■ Objetivo do exercício
Segundo o trecho sobre Pelé, em qual revista foram publicadas as três crônicas de Nelson Rodrigues?

■ Trecho do documento
A Realeza de Pelé

Sobre Santos 5 a 3 América, em 25 de fevereiro de 1958, no Maracanã, pelo Torneio Rio-São Paulo, Nelson Rodrigues escreveu sua primeira crônica tendo Pelé como tema. Nela, pela primeira vez o Rei foi chamado de rei. É um dos três textos que reproduzirei em sequência, assinados pelo escritor e jornalista apaixonado pelo futebol, esporte que analisava com visão carioca. Foram publicados na revista Manchete Esportiva, em 1958, antes e depois da conquista da Copa na Suécia.

Pelé em 1957

Depois do jogo América X Santos, seria um crime não fazer de Pelé o meu personagem da semana. Grande figura, que o meu confrade Albert Laurence chama de “o Domingos da Guia do ataque”. Examino a ficha de Pelé e tomo um susto: − dezessete anos! Há certas idades que são aberrantes, inverossímeis. Uma delas é a de Pelé. Eu, como mais de quarenta, custo a crer que alguém possa ter dezessete anos, jamais. Pois bem: − verdadeiro garoto, meu personagem anda em campo com uma dessas autoridades irresistíveis e fatais. Dir-se-ia um rei, não sei se Lear, se imperador Jones, se etíope. Racialmente perfeito, do seu peito parecem pender mantos invisíveis. Em suma: − ponham-no em qualquer rancho e a sua majestade dinástica há de ofuscar toda a corte em derredor.

■ Amostra de dados
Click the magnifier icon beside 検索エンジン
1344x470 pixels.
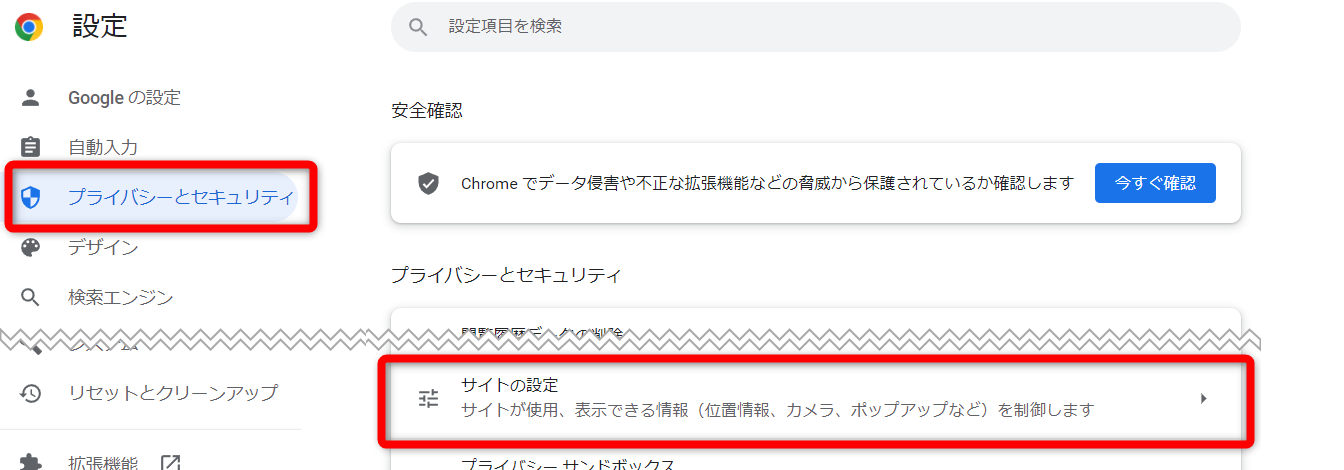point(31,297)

--

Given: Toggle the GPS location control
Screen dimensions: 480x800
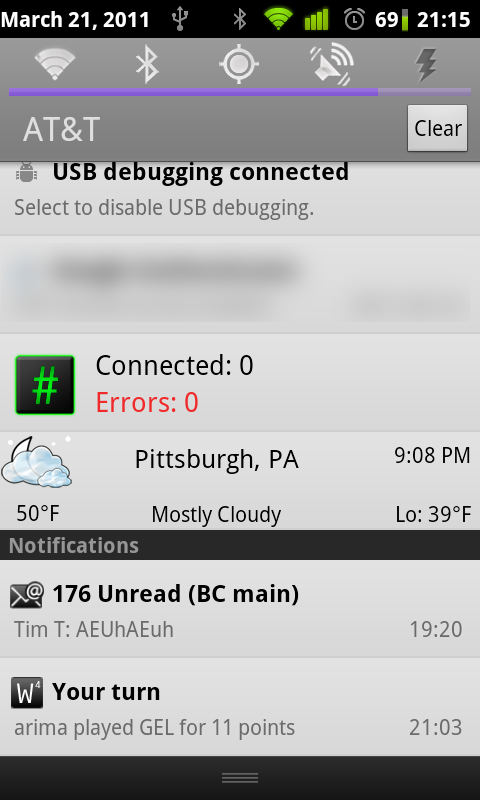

■ Resposta completa
Na revista Manchete Esportiva, em 1958.